If $G \circ \overline{f}$ is an $F$-colimit diagram in the $\infty$-category $\operatorname{\mathcal{C}}$, then $\overline{f}$ is an $F'$-colimit diagram in the $\infty$-category $\operatorname{\mathcal{C}}'$.

$(2)$

Assume that $U$ and $V$ are cartesian fibrations, and that the functor $F$ carries $U$-cartesian morphisms of $\operatorname{\mathcal{C}}$ to $V$-cartesian morphisms of $\operatorname{\mathcal{D}}$. If $\overline{f}$ is an $F'$-colimit diagram in the $\infty$-category $\operatorname{\mathcal{C}}'$, then $G \circ \overline{f}$ is an $F$-colimit diagram in the $\infty$-category $\operatorname{\mathcal{C}}$.

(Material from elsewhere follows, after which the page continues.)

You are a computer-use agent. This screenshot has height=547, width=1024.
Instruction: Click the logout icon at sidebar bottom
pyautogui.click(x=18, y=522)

Proof. Set $f = \overline{f}|_{K}$. By virtue of Corollary 4.3.6.10 and Proposition 5.1.4.17, we can replace (7.6) by the commutative diagram

$\xymatrix@R =50pt@C=50pt{ \operatorname{\mathcal{C}}'_{f/} \ar [rr] \ar [dr] \ar [dd] & & \operatorname{\mathcal{D}}'_{ (F' \circ f)/} \ar [dl] \ar [dd] \\ & \operatorname{\mathcal{E}}'_{ (U' \circ f)/} \ar [dd] & \\ \operatorname{\mathcal{C}}_{ (G \circ f)/ } \ar [dr] & & \operatorname{\mathcal{D}}_{ (F \circ G \circ f)/} \ar [dl] \\ & \operatorname{\mathcal{E}}_{ (U \circ G \circ f)/} & }$

and thereby reduce to the special case $K = \emptyset$. In this case, the desired result follows from Proposition 7.1.6.15. $\square$